Derivative of trace of matrix expression with respect to a matrix

54 Views Asked by At

In exercise 4.2 of Pattern Recognition and Machine Learning the official solution states that the derivative of $$E_D(\mathbf{\tilde W}) = \frac{1}{2}Tr\{(\mathbf{XW}+\mathbf{1}w_0^T - \mathbf{T})^T(\mathbf{XW}+\mathbf{1}w_0^T - \mathbf{T}) \}$$ with respect to $w_0$ (where $w_0$ is a column vector of bias weights and $\mathbf{1}$ is a column vector of N ones) is $$ 2Nw_0+2(\mathbf{XW-T})^T\mathbf{1} $$ but I do not know how they got to this result.
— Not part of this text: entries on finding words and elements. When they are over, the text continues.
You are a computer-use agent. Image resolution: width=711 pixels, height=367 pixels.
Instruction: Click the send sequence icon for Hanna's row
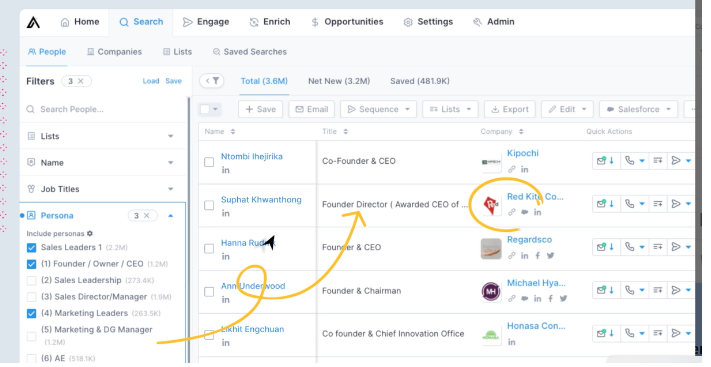(x=676, y=247)
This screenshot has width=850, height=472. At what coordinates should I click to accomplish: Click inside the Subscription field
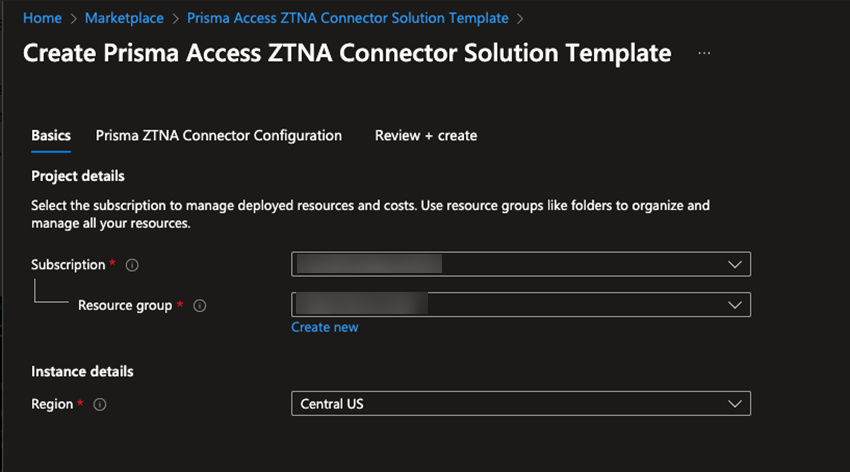[520, 264]

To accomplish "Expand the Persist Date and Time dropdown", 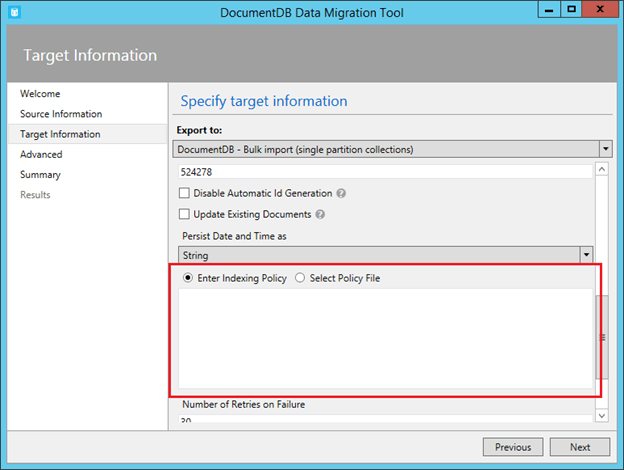I will coord(586,255).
Can you please explain how to get to this result as well as a link to a resource which explains this.

1

There are 1 best solutions below

0
On BEST ANSWER

For typing convenience, define the auxiliary matrix $A$ as
$$\eqalign{ A= {\tt1}w_0^T + (XW -T) \\ A^T= w_0{\tt1}^T + (XW -T)^T }$$ and use a colon as an infix product notation for the trace function, i.e. $$A:B = {\rm Tr}(A^TB) = {\rm Tr}(B^TA) = B:A$$ Rewrite the objective function in a form which makes it easy to calculate the gradient $$\eqalign{ \phi &= \tfrac 12A:A = \tfrac 12A^T:A^T \\ d\phi &= A^T:dA^T = A^T:dw_0\,{\tt1}^T = A^T{\tt1}:dw_0 \\ \frac{\partial\phi}{\partial w_0} &= A^T{\tt1} = Nw_0 + (XW-T)^T{\tt1} \\ }$$ This is the same result as your notes except for the factor of ${\tt2}$, which I suspect is a typo.

The standard reference for this subject is Matrix Differential Calculus by Magnus and Neudecker.